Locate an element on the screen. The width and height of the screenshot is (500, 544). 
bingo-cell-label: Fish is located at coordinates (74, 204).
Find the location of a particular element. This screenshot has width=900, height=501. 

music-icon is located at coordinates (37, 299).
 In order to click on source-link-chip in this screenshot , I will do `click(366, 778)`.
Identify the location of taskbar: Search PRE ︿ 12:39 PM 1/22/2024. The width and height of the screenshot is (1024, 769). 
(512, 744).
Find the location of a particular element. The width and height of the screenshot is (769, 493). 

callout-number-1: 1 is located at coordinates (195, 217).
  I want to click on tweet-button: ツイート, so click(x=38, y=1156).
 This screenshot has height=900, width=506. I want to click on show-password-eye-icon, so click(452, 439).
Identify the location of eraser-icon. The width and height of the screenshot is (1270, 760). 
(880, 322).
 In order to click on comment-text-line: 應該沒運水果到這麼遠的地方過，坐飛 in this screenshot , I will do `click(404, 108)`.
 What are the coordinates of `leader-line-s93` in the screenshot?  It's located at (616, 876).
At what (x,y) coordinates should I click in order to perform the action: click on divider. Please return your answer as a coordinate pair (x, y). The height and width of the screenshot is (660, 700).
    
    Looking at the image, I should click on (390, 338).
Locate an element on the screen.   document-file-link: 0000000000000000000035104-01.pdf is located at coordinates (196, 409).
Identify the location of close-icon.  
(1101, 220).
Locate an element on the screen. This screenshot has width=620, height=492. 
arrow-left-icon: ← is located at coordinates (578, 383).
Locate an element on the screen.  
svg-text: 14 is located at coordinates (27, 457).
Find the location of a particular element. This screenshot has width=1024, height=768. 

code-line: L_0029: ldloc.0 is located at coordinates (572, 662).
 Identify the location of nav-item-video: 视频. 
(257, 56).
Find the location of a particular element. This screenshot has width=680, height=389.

> **Goal of the exercise**: Pick out every line in the listing above that contains the string "click", and copy each of those lines. Case matters.

> **Result of this exercise**:
 In order to click on source-link-chip in this screenshot , I will do `click(366, 778)`.
  I want to click on tweet-button: ツイート, so click(x=38, y=1156).
 This screenshot has height=900, width=506. I want to click on show-password-eye-icon, so click(452, 439).
 In order to click on comment-text-line: 應該沒運水果到這麼遠的地方過，坐飛 in this screenshot , I will do `click(404, 108)`.
At what (x,y) coordinates should I click in order to perform the action: click on divider. Please return your answer as a coordinate pair (x, y). The height and width of the screenshot is (660, 700).
    Looking at the image, I should click on (390, 338).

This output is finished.